I took her hand and the warmth of the fire, her warmth, went all through me—it was as though our physical contact had created a bubble of time and space apart from the world. I wanted to say more, but was at a loss for words, not knowing what there was to say. Our stations in life were at such a great remove one from the other, it was unlikely we could ever have a lasting connection.

She withdrew her hand from mine and, as though she knew my thoughts, said, “It might be best not to invest too hastily in our relationship . . . or too deeply. I care for you, Samuel, but the situation is difficult. I have divided loyalties, you see. And you, well . . . you have your own difficulties to overcome.”

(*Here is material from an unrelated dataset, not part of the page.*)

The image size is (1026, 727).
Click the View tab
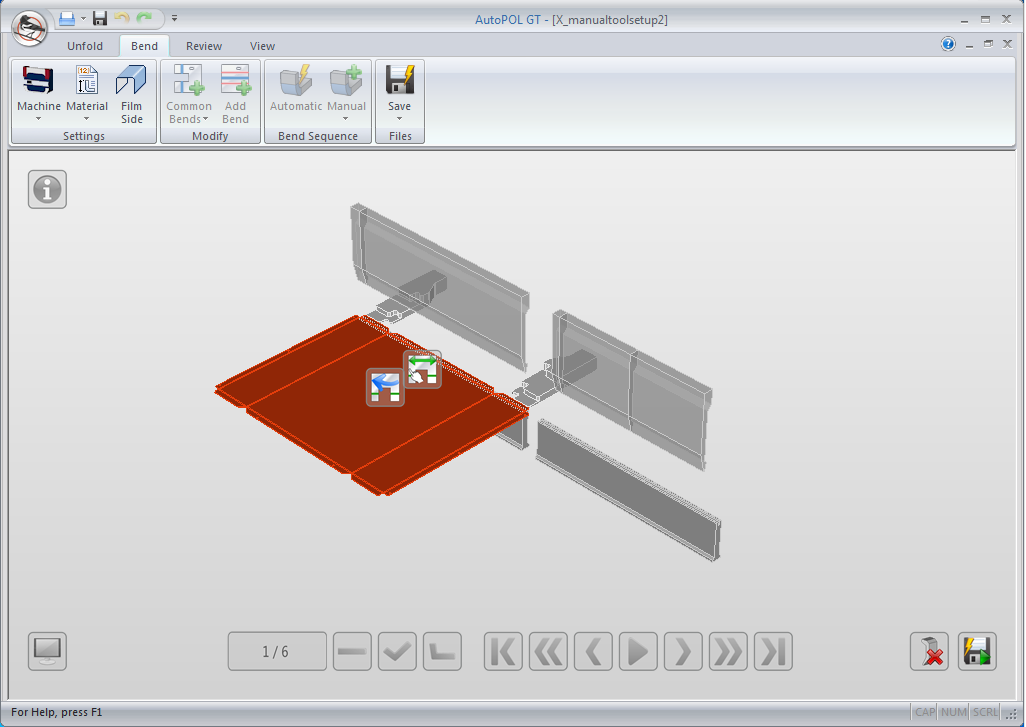(262, 46)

Despite the irresolution of that night, or rather because, irresolute or not, that singular moment had moved our relationship forward, I set about my work with renewed energy. Predicated upon our conversation, I began singing “Champagne Charlie” whenever Christine materialized. As Jane had said, her mood became genial and there were times when she did not revert to her bloody, chemise-clad state prior to vanishing. Initially those were the only changes I observed, but before long I noticed that when I sang a particular verse, allowing for the apparent delay between my singing and her reaction to the song, she grew more aggressive in her behavior, coming close to me, staring intently (although her stares were not always directed toward me), and betraying signs of anxiety. The verse went as follows:

The way I gained my title is by a hobby which I’ve got
Of never letting others pay no matter how long the shot.
Whoever drinks with me are treated all the same,
From Dukes and Lords and Cabmen down,
    I make them drink champagne.

By the time I finished the chorus (“Oh, Champagne Charlie is my name . . . etc.”), she would have returned to normal, but for the span of perhaps half a minute her eyes widened, her bosom rose and fell as though her breathing had quickened, and on one occasion she laid her hand on my forearm. I was stunned, stricken. Rather than jumping back, I held perfectly still, imprisoned by that slight weight upon my shirtsleeve. I was startled to find that her hand had any weight whatsoever, and she too may have been startled, for she snatched her hand away and disappeared. I retreated to the elevator and thence to my room and tried to understand what had happened. Her touch had been light, yet no lighter than the casual caress of a real woman, and there had been no spectral association, no chill. Upon regaining my composure, I ascended once again to the sixth floor. Christine was nowhere to be seen and did not return for the better part of a day, but from that point on she contrived to brush against me whenever possible—I imagined that these intimacies were reminiscent of her vital days and gave her pleasure. For my part, I experienced a mild anxiety, less than I might have when a strange cat unexpectedly rubbed against my leg, and thus I permitted the touches to continue.